Ao contrário dos sistemas de resfriamento baseados em condicionadores de ar e geladeiras, a tecnologia hidrogel-aerogel não usa eletricidade, tornando-a mais apropriada para milhões de pessoas ao redor do mundo que não têm acesso à eletricidade.

“Queremos que esta seja uma tecnologia verde”, disse o principal autor do estudo, Zhengmao Lu . “Uma vez que o hidrogel está totalmente seco [fora], ele pode ser submerso em água (não necessariamente água limpa) e se torna hidratado e funcional novamente, para vários ciclos de resfriamento.”

No entanto, o custo de fabricação da tecnologia é atualmente o gargalo para escalabilidade, disse Grossman. Mas, com a notícia de que a vacina de coronavírus Pfizer / BioNTech pode precisar ser mantida a -70˚C, a tecnologia de resfriamento portátil de baixo custo está em demanda.

“Uma coisa importante que aprendemos neste trabalho é o benefício da adição de isolamento poroso, que eu acho que pode ser útil para a regulação da temperatura da vacina contra o coronavírus ”, disse Lu. “Reconhecidamente, com nosso conjunto de materiais atual, onde o principal mecanismo de remoção de calor ainda é a evaporação da água, é improvável que atinja temperaturas tão baixas”.

Usando sua descoberta, Lu diz que uma solução para o problema poderia ser emparelhar gelo seco com isolamento poroso.

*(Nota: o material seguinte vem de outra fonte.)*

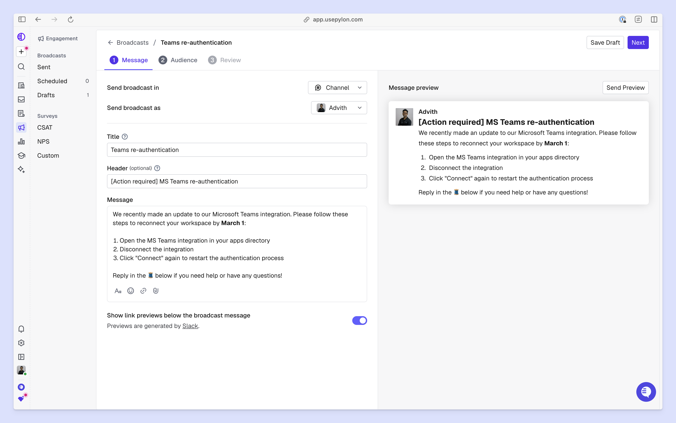
Task: Open text formatting options (Aa icon)
Action: point(118,291)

“Até certo ponto, as pessoas já fazem isso com os pacotes de gelo seco existentes. Para atingir temperaturas ainda mais baixas do que essas, precisamos otimizar o design do material de isolamento. Neste ponto, esperamos que isso leve alguns anos de esforço. ”

Curiosidade:

Por que suamos quando estamos ansiosos?

Isso faz parte de nossa resposta de lutar ou fugir e acontece quando nosso sistema nervoso simpático libera hormônios, incluindo adrenalina, que ativa as glândulas sudoríparas.

Varreduras cerebrais revelam que cheirar o suor induzido pelo pânico de outra pessoa ilumina regiões do cérebro que lidam com sinais emocionais e sociais. Então, uma teoria é que esse suor é um comportamento evoluído que torna o cérebro dos outros mais alerta e preparado para o que quer que esteja nos deixando ansiosos – útil se houver um tigre saqueador à solta.